Du hast ja Recht! Und bald wird Hochzeit sein.
Das Leben trat in Deinen Traum hinein
Und stieß der Mädchenliebe Tempel um.
Wird aber nie das tote Heiligtum —
Ein Gang am Teich, ein Lied, ein Mondenschein
In wahren Nächten Dir vor Augen sein?
Dann wirst Du weinen um den schönen Tand
Und wirst in Qual auf Deinem Lager knie’n,
Das Herz voll Heimweh nach dem Jugendland.

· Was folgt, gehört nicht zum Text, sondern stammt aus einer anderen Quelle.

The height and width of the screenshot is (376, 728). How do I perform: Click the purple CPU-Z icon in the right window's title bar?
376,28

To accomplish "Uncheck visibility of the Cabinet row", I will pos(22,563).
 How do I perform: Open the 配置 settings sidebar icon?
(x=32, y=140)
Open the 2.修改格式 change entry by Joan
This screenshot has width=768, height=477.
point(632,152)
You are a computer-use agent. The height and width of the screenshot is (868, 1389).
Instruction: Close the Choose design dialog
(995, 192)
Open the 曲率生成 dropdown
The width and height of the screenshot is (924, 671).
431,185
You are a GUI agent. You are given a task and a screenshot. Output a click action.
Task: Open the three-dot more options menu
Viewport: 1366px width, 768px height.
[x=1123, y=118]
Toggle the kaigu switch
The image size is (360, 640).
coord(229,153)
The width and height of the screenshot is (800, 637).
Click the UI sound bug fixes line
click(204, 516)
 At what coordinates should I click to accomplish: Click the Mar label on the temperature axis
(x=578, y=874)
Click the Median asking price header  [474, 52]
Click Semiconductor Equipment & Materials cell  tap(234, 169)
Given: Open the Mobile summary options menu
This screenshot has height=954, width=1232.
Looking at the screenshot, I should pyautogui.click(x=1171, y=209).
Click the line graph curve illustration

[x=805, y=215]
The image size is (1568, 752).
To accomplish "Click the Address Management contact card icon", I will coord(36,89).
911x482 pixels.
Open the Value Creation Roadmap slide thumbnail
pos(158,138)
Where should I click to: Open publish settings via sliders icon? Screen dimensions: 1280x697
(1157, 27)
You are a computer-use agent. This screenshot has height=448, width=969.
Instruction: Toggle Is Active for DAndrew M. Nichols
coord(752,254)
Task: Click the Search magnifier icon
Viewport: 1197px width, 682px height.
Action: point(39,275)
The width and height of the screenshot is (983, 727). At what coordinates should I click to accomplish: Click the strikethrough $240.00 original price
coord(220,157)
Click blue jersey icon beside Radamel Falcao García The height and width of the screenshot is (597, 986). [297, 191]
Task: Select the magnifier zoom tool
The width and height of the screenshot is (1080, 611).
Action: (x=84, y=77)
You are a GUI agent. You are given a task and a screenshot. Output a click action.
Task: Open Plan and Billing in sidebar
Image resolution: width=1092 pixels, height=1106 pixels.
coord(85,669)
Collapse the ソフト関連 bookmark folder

Mich aber knüpft, der ich ein Fremder bin,
An Deine Mädchenzeit ein helles Band
Und hängt sich schaukelnd zwischen Dich und Ihn.
Wer meine Freunde sind? —
Zugvögel, über’m Ozean verirrt,
Schiffbrüchige Schiffer, Herden ohne Hirt,
Die Nacht, der Traum, der heimatlose Wind.
Am Wege liegen hinter mir
Zerstörte Tempel, Liebesgärten
Verwildernd, schwül und sommerzier,
Und Frau’n mit welken Liebesgeberden,
Und Meere, die ich überfuhr.
Sie liegen stumm und ohne Spur;
Kennt keiner, was versunken liegt,
Die Königskronen, die Herrscherstunden,
Die Freundesstirnen epheuumwunden.
Sie liegen von meinen Liedern gewiegt
Und dämmern blaß in meine Nächte,
Wenn hastig meine schmale Rechte
Mit raschem Stift in meinem Leben wühlt.
Ich habe nie ein Ziel errungen,
Meine Faust hat nie einen Feind gezwungen,
Mein Herz hat nie ein volles Glück gefühlt.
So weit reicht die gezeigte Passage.